12. The method of claim 11, further comprising:

splitting a multimedia feed into an image feed and an audio feed, the image feed comprising the first data segment, the audio feed comprising the second data segment.

13. The method off claim 11, further comprising:

selecting the first neural network from a plurality of neural network species based on the first data segment; and

selecting the second neural network from a plurality of neural network species based on the second data segment.

14. The method of claim 13, further comprising:

identifying an environmental condition concurrent with a capture time of the first data segment; and

selecting the first neural network from the plurality of neural network species based on the environmental condition.

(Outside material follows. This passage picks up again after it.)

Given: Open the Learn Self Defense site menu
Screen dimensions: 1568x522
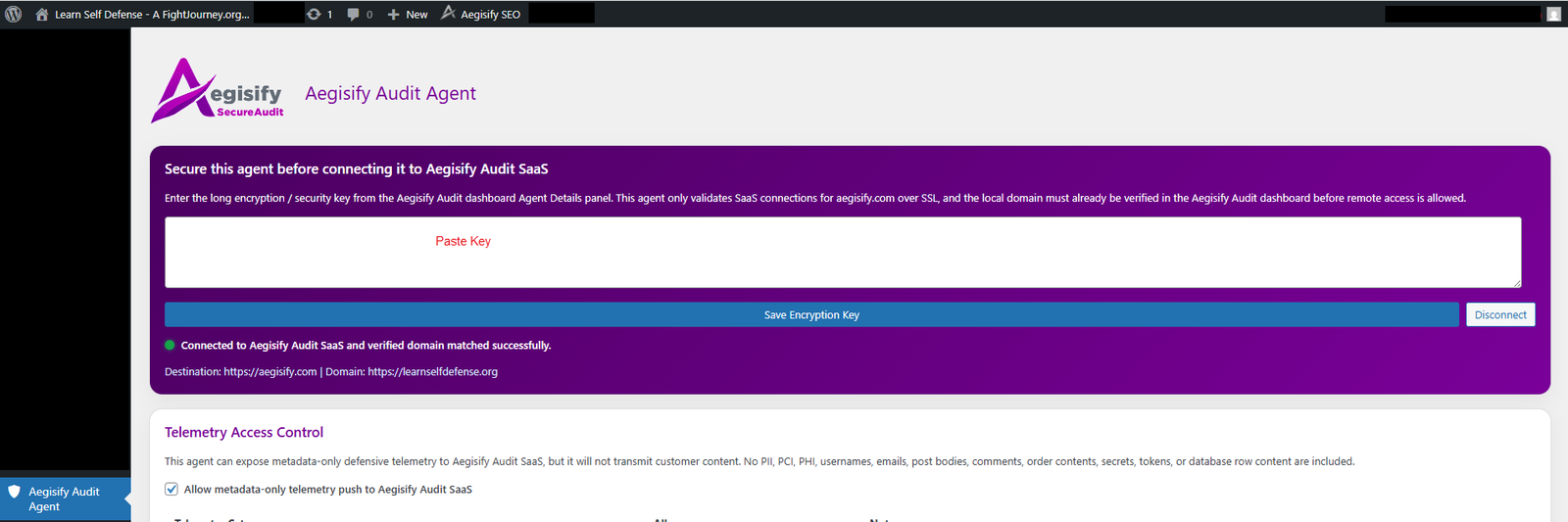Looking at the screenshot, I should [x=151, y=15].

15. The method of claim 11, wherein the second neural network, upon execution, comprises a plurality of hidden layers; and

the method further comprises:

cropping the first data segment prior to running the first data segment through the plurality of hidden layers.

16. The method of claim 15, further comprising cropping the first data segment based on the second data segment.

17. A neural network processing system comprising one or more processors configured to execute the method of claim 15.

18. A neural network processing system comprising:

means for producing a first score from a first data segment with a first neural network;

means for producing a second score from a second data segment with a second neural network;

means for comparing the first score with the second score; and

means for retraining the first neural network based on the second score.

19. The neural network processing system of claim 18, wherein the means for comparing the first score with the second score comprise:

means for extracting a first proposal from the first score;

means for determining whether the first proposal is well-separated;

means for extracting a second proposal from the second score; and

means for determining whether the second proposal is well-separated.

20. A non-transitory, computer-readable storage medium comprising program code, which, when executed by one or more processors, causes the one or more processors to:

extract a first data segment from a first feed;

extract a second data segment from a second feed;

analyze the second data segment;

crop the first data segment based on the analysis;

execute a first neural network and a second neural network;

run the cropped first data segment through the first neural network to produce a first score; and

run the second data segment through the second neural network to produce a second score.

21. The storage medium of claim 20, wherein the program code causes the one or more processors to retrain the second neural network based on the first score.

22. The storage medium of claim 20, wherein the program code causes the first neural network, upon execution, to comprise an input layer with a plurality of input nodes and at least one hidden layer; and

the program code causes the one or more processors to crop the first data segment by deactivating some of the input nodes.